- **What is required**
Could you restate the data word for word and drop the pictures?

- **Recorded information**
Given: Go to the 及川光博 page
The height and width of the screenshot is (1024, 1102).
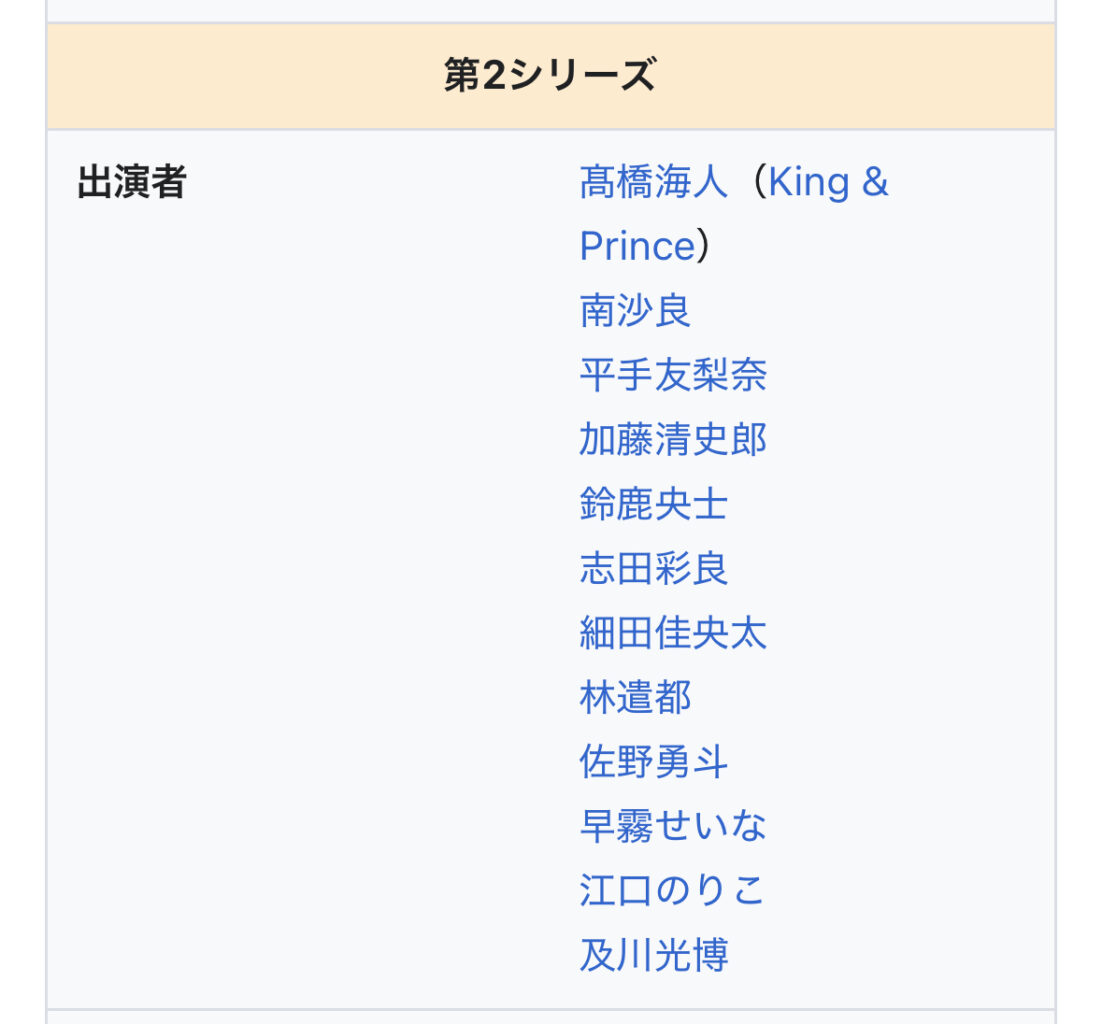Looking at the screenshot, I should (654, 955).
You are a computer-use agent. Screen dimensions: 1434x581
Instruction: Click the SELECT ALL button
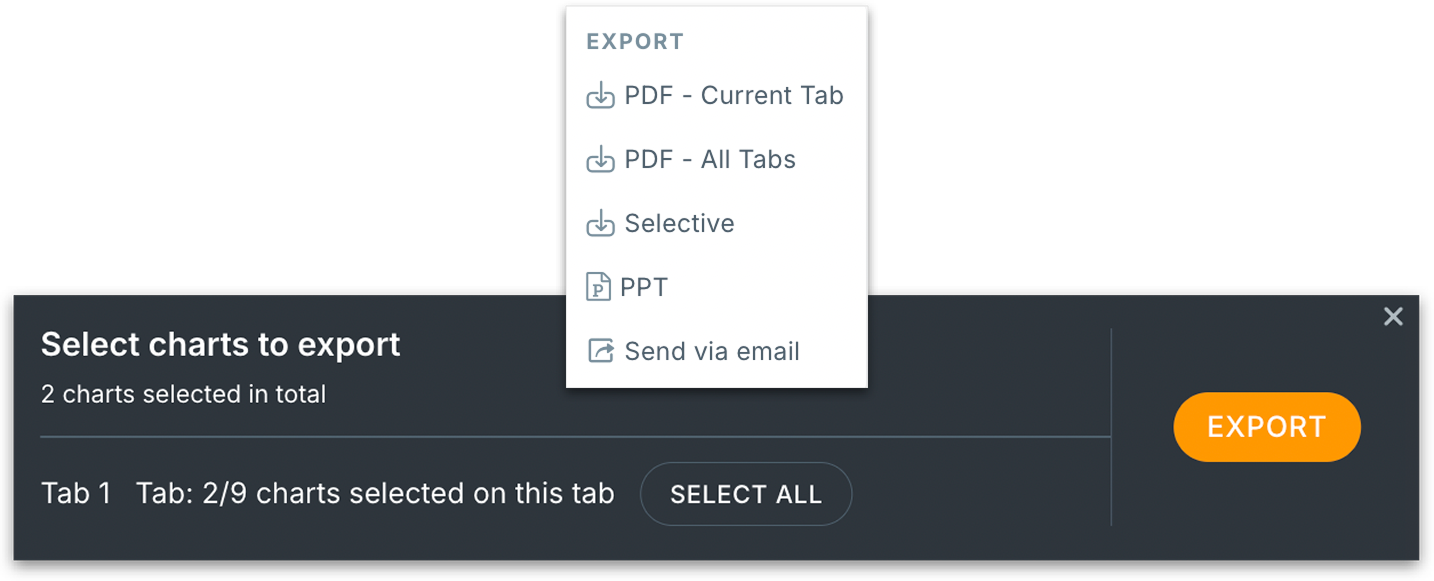click(746, 494)
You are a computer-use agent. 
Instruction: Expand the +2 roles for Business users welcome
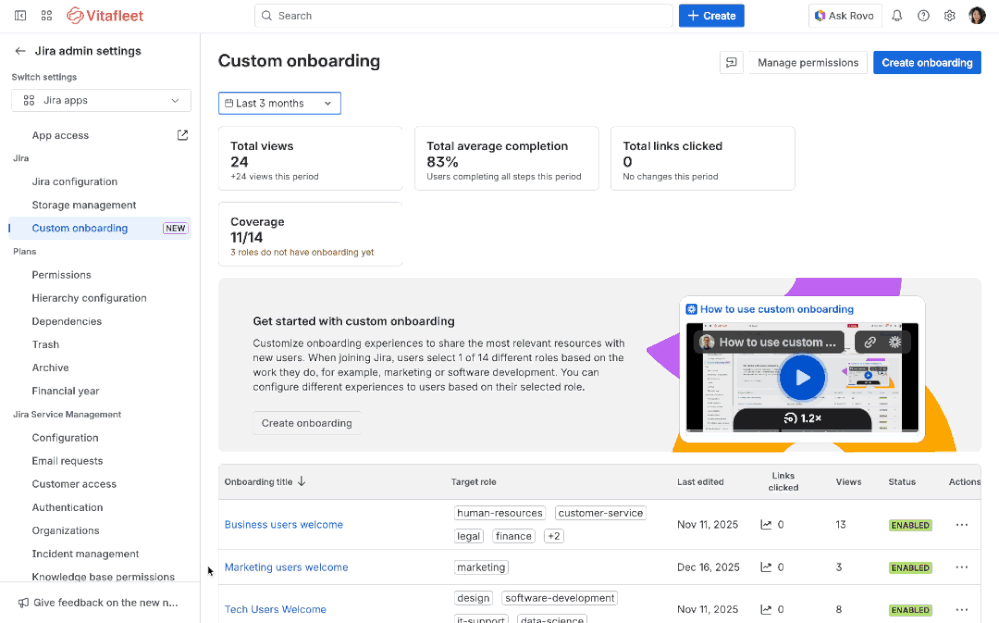[554, 535]
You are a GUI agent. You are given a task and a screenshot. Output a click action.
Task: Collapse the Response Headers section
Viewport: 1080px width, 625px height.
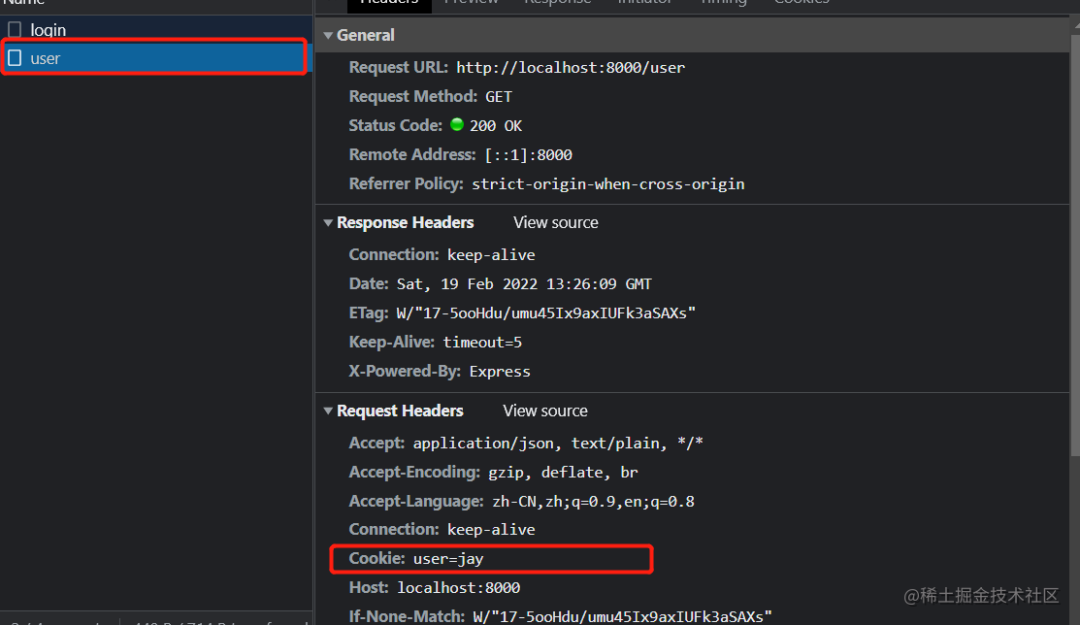pos(328,223)
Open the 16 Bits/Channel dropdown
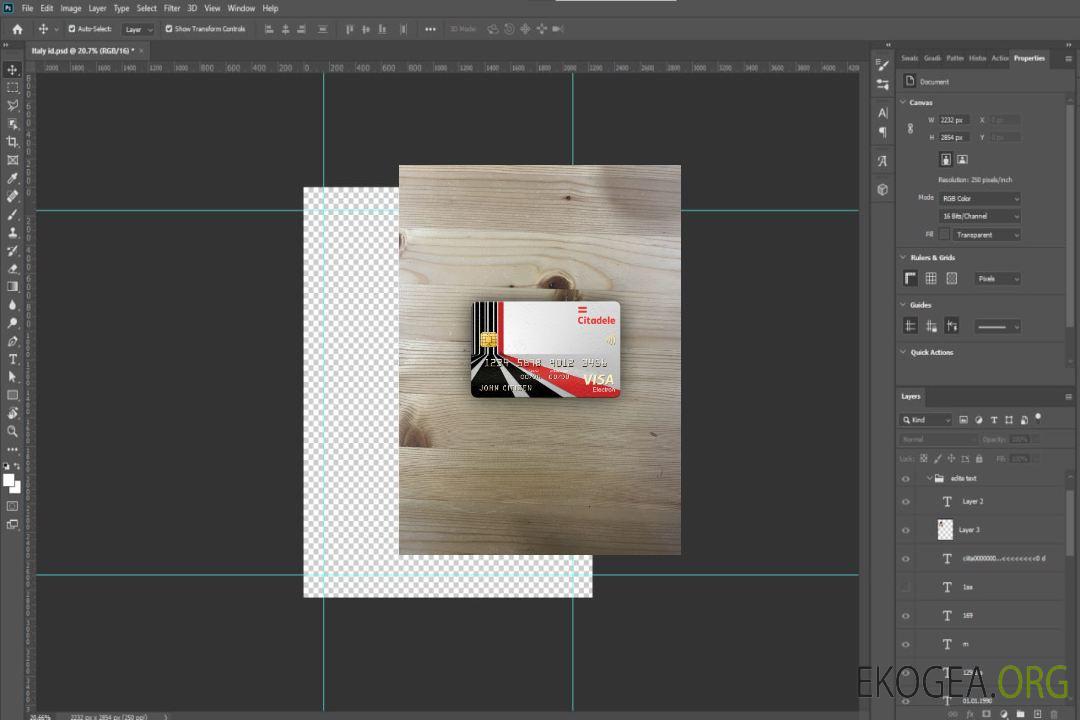 [979, 216]
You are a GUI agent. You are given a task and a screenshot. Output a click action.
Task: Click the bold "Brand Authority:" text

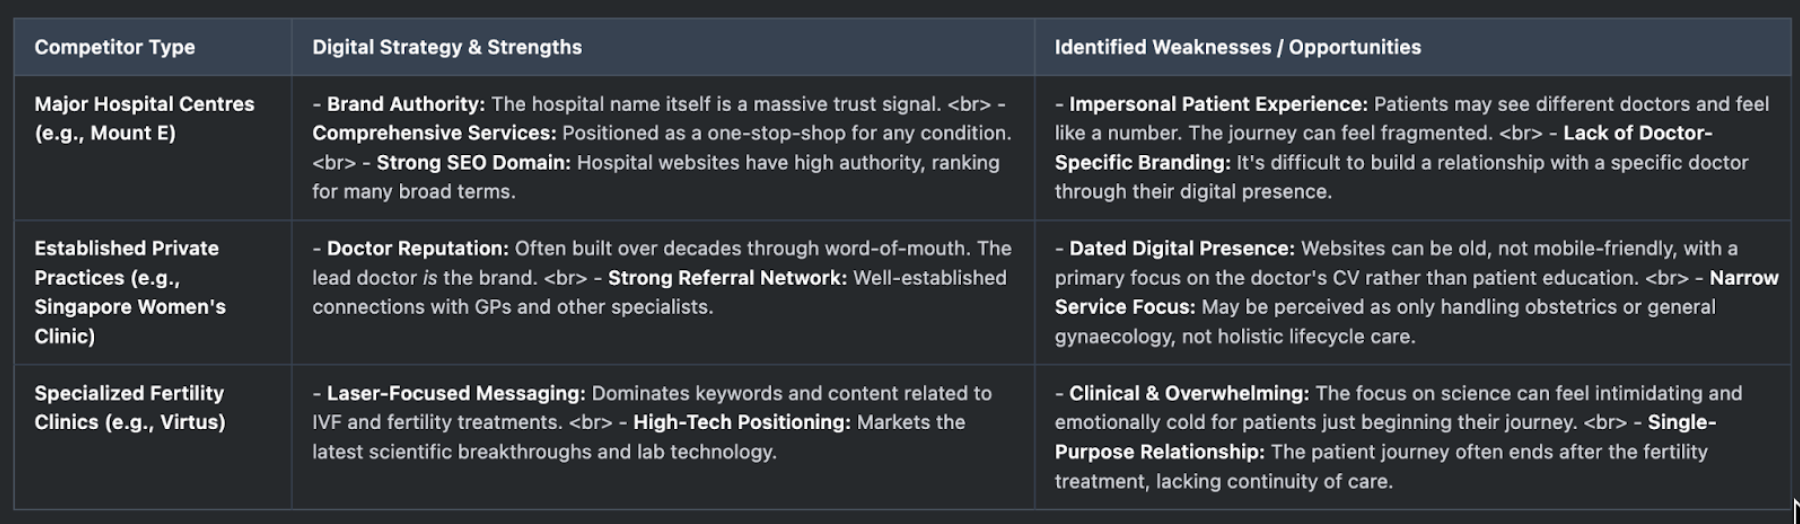pos(405,104)
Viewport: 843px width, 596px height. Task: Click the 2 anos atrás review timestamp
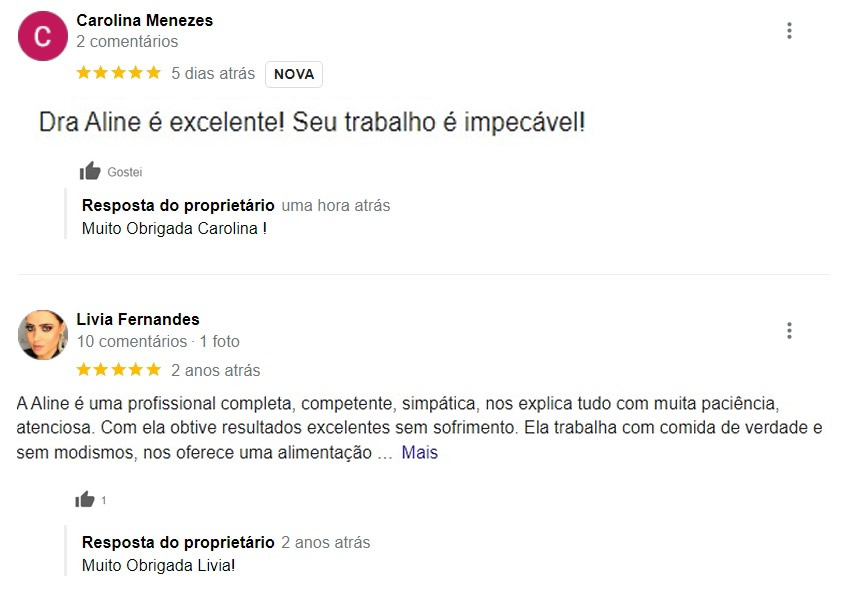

- **Output for this exercise**
Given: Go to the 及川光博 page
The height and width of the screenshot is (1024, 1102).
Looking at the screenshot, I should (654, 955).
You are a computer-use agent. Screen dimensions: 1434x581
Instruction: Click the SELECT ALL button
click(746, 494)
You are a computer-use agent. 
Instruction: Expand the +2 roles for Business users welcome
[554, 535]
You are a GUI agent. You are given a task and a screenshot. Output a click action.
Task: Collapse the Response Headers section
Viewport: 1080px width, 625px height.
pos(328,223)
Open the 16 Bits/Channel dropdown
 [979, 216]
You are a GUI agent. You are given a task and a screenshot. Output a click action.
Task: Click the bold "Brand Authority:" text

pos(405,104)
Viewport: 843px width, 596px height. Task: Click the 2 anos atrás review timestamp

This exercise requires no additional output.